**DATA TO EXAMINE:**
/---

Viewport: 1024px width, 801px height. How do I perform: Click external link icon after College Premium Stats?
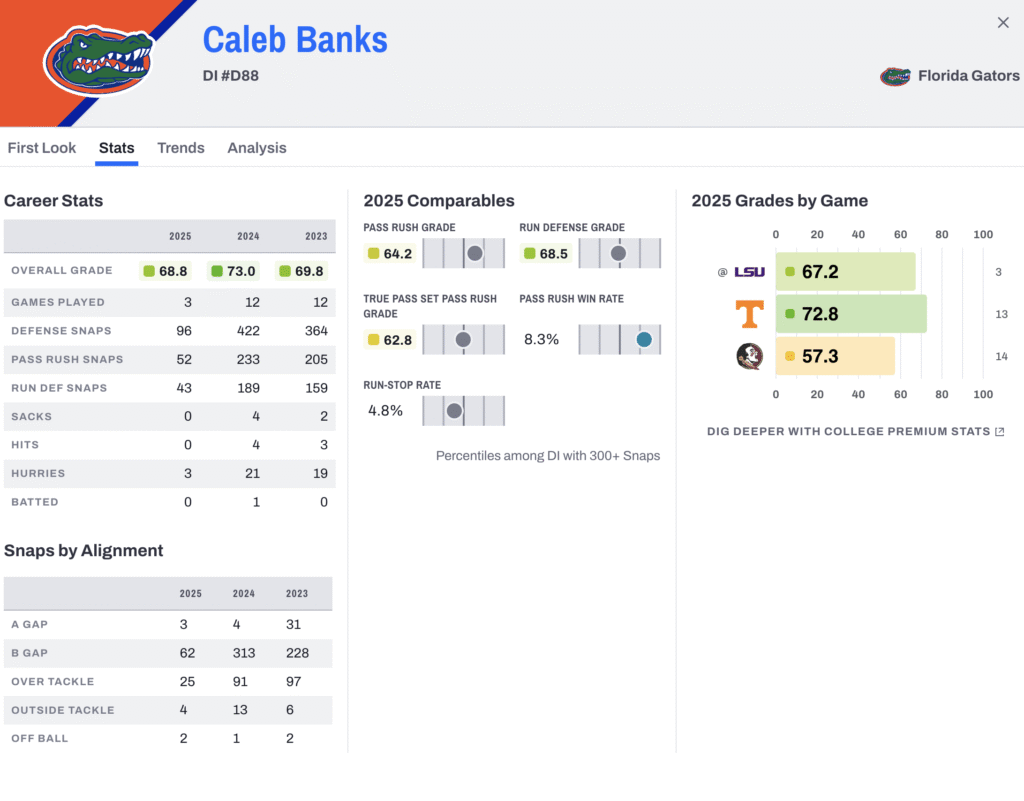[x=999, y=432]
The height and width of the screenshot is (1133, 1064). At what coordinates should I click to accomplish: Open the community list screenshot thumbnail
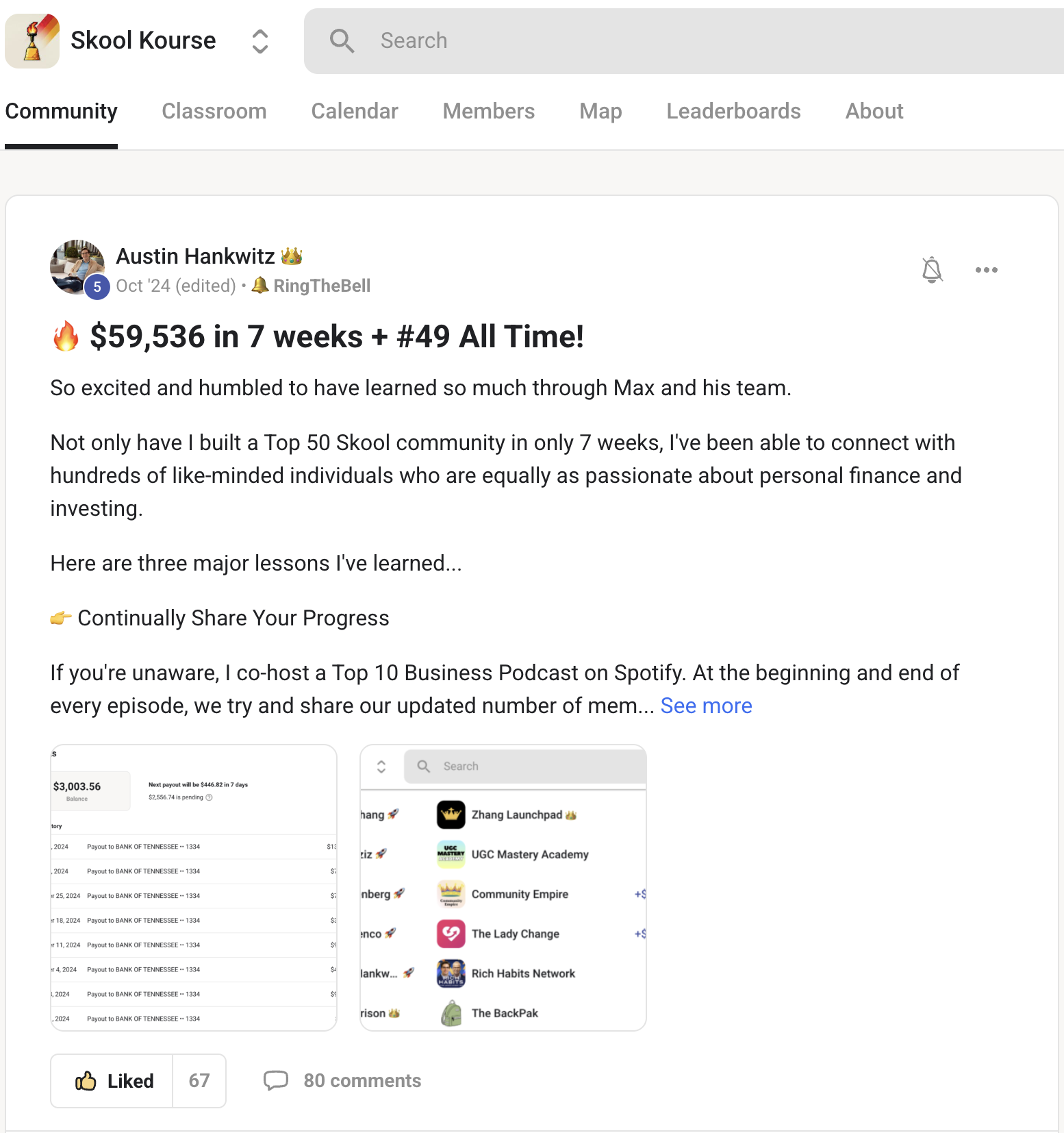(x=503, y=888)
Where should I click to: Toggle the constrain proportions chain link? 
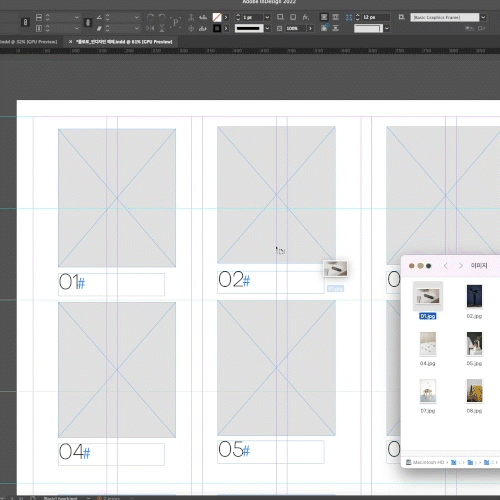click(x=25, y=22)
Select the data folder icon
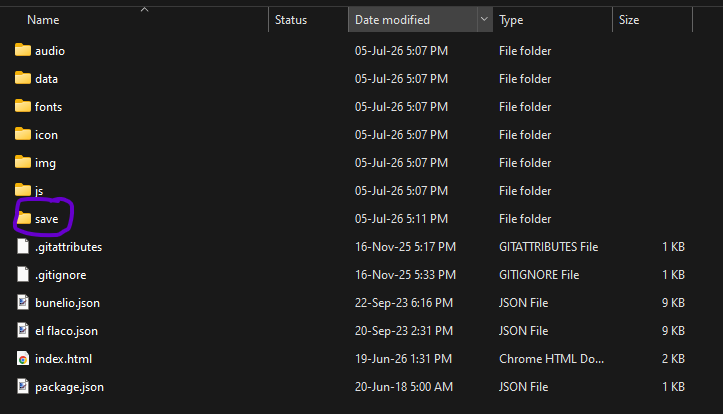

\---
/---

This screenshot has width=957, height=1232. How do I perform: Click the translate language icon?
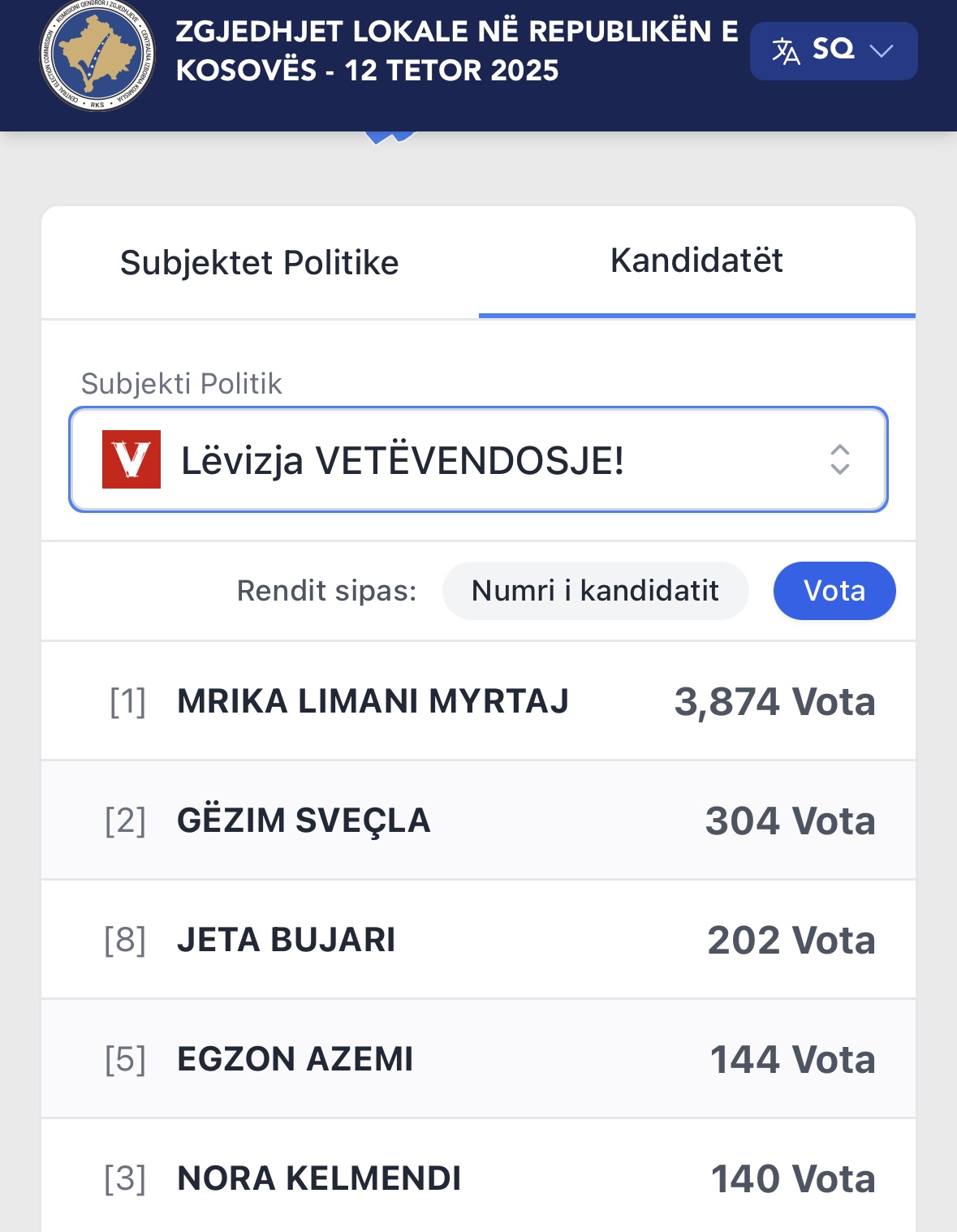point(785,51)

\---
/---

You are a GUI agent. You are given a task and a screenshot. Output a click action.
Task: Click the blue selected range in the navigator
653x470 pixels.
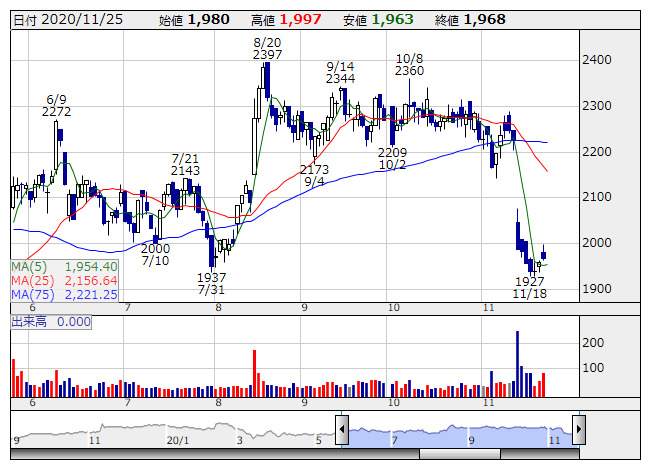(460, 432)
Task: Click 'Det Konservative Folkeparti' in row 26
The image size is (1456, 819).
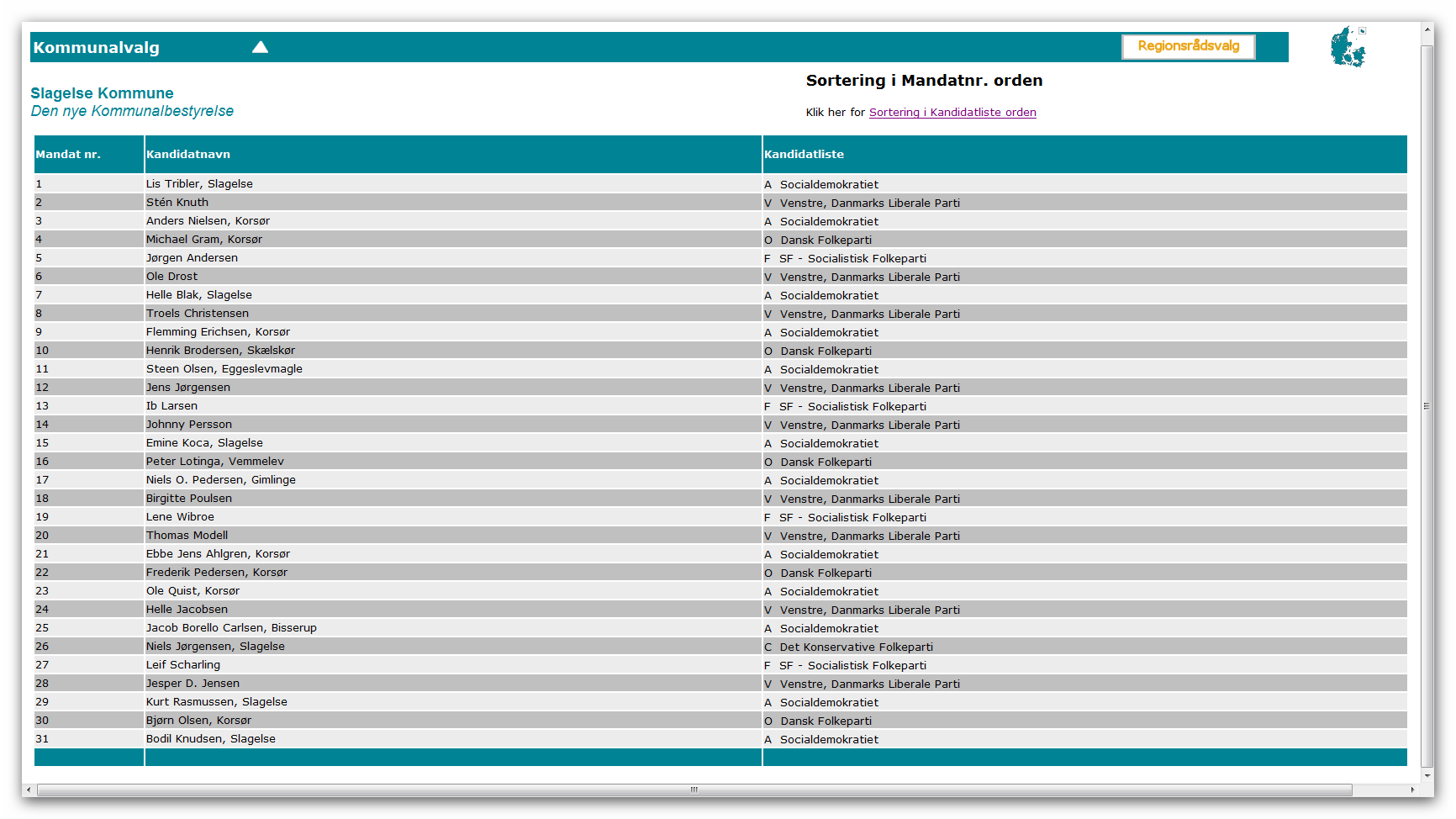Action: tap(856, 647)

\---

**TASK DETAILS:** Using the data above, retype exactly the lines from the line with "The height and" to the line with "Select the data folder icon", inclusive. No pictures and nothing else.

**TASK SOLUTION:**
The height and width of the screenshot is (1133, 1064). At what coordinates should I click to accomplish: Open the community list screenshot thumbnail
(x=503, y=888)
Where should I click to: Toggle the constrain proportions chain link? 
click(x=25, y=22)
Select the data folder icon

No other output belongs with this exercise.